- Objective 1 -
In the barley flour cookie passage, what software was used for the ANOVA and PCA?
- Objective 2 -
Pick up the barley flour cookie passage after its final sentence and continue writing it.

- Passage provided -
- - - - -

Consumer sensory analysis

One hundred consumers (over the age of 18 years) were recruited to determine the overall acceptability of four cookies (0%, 30%, 50% and 70% substitution by barley flour) and a commercial (regular) cookie (ChipsAhoy®; Kraft Foods, Northfield, IL, U.S.A.). A 9-point hedonic scale (1 = dislike extremely to 9 = like extremely) was used to record the liking scores of the consumers.

Data analysis

Analysis of variance (ANOVA) was performed on instrumental data (A_w and colour parameters), descriptive data (18 attributes), and consumer data (overall liking). The judges were used as a random effect in the overall statistical model and hence replicate by treatment was used as the error term for the treatments in the descriptive data. Fisher’s least square difference (LSD) was used as a post-hoc mean separation technique for the treatments (error term: replicate by treatment). Differences among data were determined at the 5% level of significance. Principal component analysis (PCA) was carried out on the descriptive data. A two-dimensional PCA biplot was graphed where cookie samples were placed in the sensory space created by the descriptive attributes. The data analysis (ANOVA and PCA) was completed using SAS® (Version 9.1.3; SAS Institute, Cary, NC).

Results and discussion

Water activity

Water activity (A_w) of the various cookie doughs and baked cookies are shown in Table 3. The A_w of the cookie dough decreased with increasing amounts of barley flour. The A_w of baked cookies was slightly higher (p < 0.05) in cookies with added barley flour as compared to the control cookie. The difference in A_w observed with addition of barley flour is probably because of the greater water holding capacity of barley flour. The barley flour (Prowashonupana) used in our study is known to absorb moisture at around three times its dry weight compared to refined wheat flour which absorbs around one and a half times its dry weight (Matz 1978; Manley 2000). The water absorption is higher in Prowashonupana barley because of the higher β-glucan content. The higher A_w of baked barley cookies could be also because of the ability of the soluble fibre to hold water at high temperatures associated with baking (Manley 2000). A similar study done on fibre-enriched cookies by Soto-Mendívil and Vidal-Quintanar (2001) showed that moisture content of the cookies increased with higher substitution of regular flour with nixtamalized (softening process by soaking corn in hot lye solution) corn hull. Some other studies have also shown that increasing fiber content of the flour increased A_w or moisture content of baked goods (Ranhotra et al. 1991; Grigelmo-Miguel et al. 1999).

- - - - -

- Collected data -
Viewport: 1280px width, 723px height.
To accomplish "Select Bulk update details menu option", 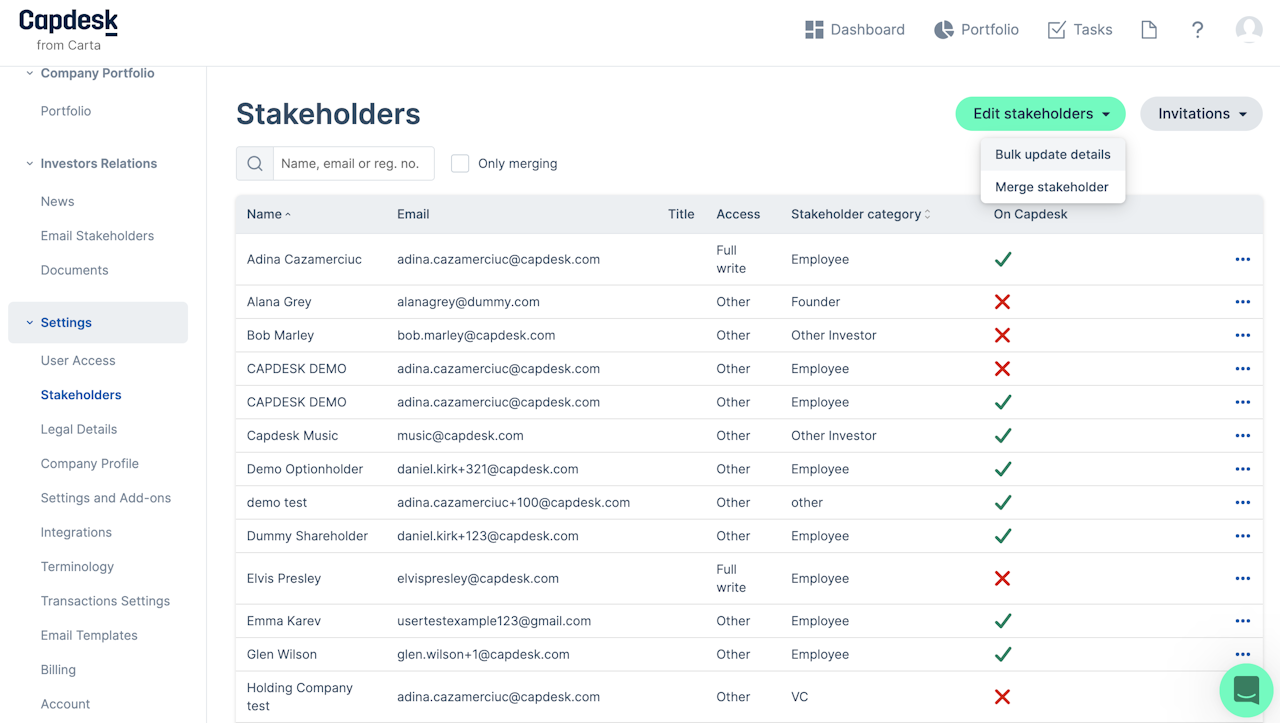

- - - - -

- Task result 1 -
SAS®, Version 9.1.3 (SAS Institute, Cary, NC).

- Task result 2 -
Table 3.

The means (n = 3) for the instrumental analyses of barley cookies

Treatment1	Instrumental terms
	Water activity (Dough)	Water activity (Cookies)	Colour parameters
			Lightness (L*)	Redness (a*)	Yellowness (b*)
0%	0.80a	0.46c	61.0a	9. 6bc	30.6a
30%	0.80ab	0.50a	56.2c	8.9c	27.2b
40%	0.79b	0.47bc	56.3c	10.8a	30.1a
50%	0.79c	0.50a	57.1bc	10.1b	28.9a
60%	0.78c	0.49ab	56.5bc	11.5a	30.5a
70%	0.78c	0.50a	59.4ab	10.0b	29.4a

¹% refers to percentage substitution of total all-purpose flour weight by barley flour

^a,b,cColumn means with no common superscript differ (p < 0.05).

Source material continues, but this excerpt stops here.